**Your task**
Copy out the forum post about searching a folder of binary files for a string, word for word and with nothing changed.

**Provided passage**
0

I am trying to search for a very specific string in a folder full of binary files. The goal is to have the program open each binary file, search for the specific string and then print out file that the string is located in.

I think I have something that is close to working, but is not there yet. I was playing the bytes on the string I want to search but I still am not finding anything. I have also tried struct.uppack but that didn't seem to work either.

Any help is much appreciated. Thank you for your time.

Code:

import os

toSearch =bytes("find me","unicode_escape")
folderToSearch = "C:\\dir\\for\\bin\\files"
for root, dirs, files in os.walk(folderToSearch):
    for file in files:
        if file.endswith(".ROM"):
            with open(root+"\\"+file,"rb") as binary_file:
                fileContent = binary_file.read()
                if fileContent.find(toSearch) != -1:
                    print(os.path.join(root, file))

**Records provided**
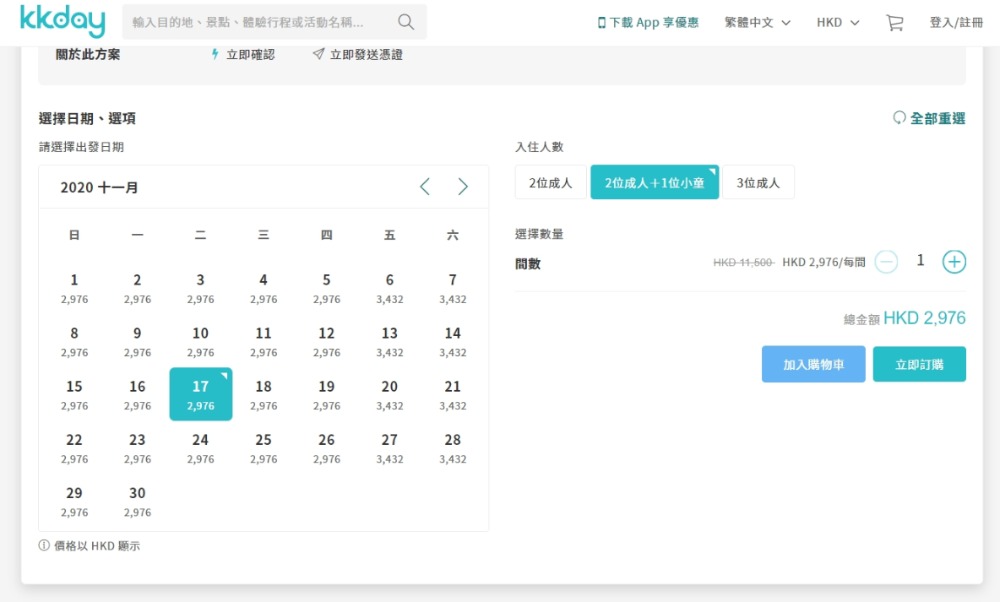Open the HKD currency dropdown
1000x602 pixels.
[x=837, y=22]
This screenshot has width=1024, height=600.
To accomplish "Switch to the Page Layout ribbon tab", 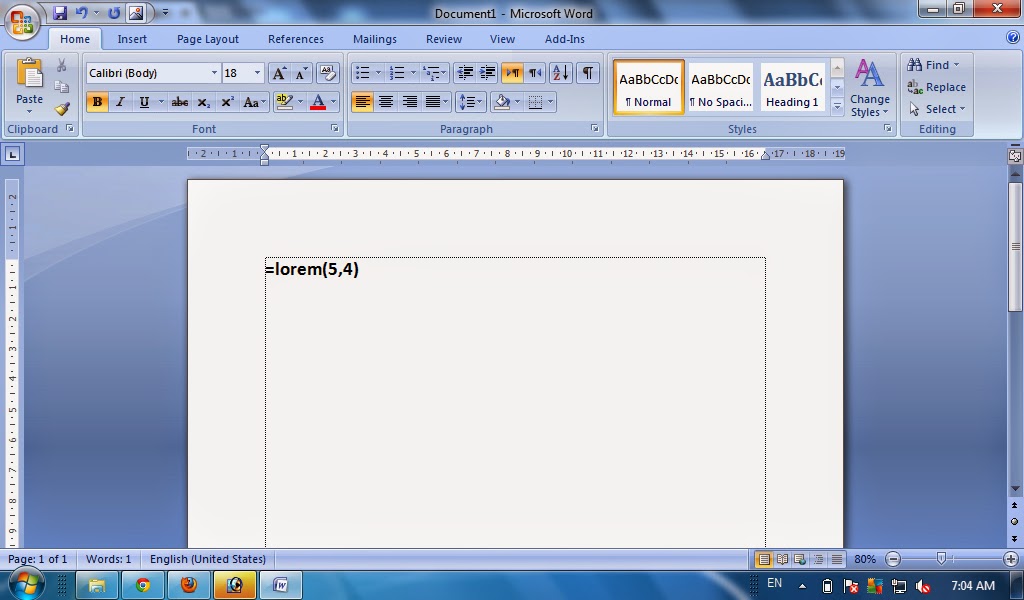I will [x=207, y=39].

**Exercise result**
0

I am trying to search for a very specific string in a folder full of binary files. The goal is to have the program open each binary file, search for the specific string and then print out file that the string is located in.

I think I have something that is close to working, but is not there yet. I was playing the bytes on the string I want to search but I still am not finding anything. I have also tried struct.uppack but that didn't seem to work either.

Any help is much appreciated. Thank you for your time.

Code:

import os

toSearch =bytes("find me","unicode_escape")
folderToSearch = "C:\\dir\\for\\bin\\files"
for root, dirs, files in os.walk(folderToSearch):
    for file in files:
        if file.endswith(".ROM"):
            with open(root+"\\"+file,"rb") as binary_file:
                fileContent = binary_file.read()
                if fileContent.find(toSearch) != -1:
                    print(os.path.join(root, file))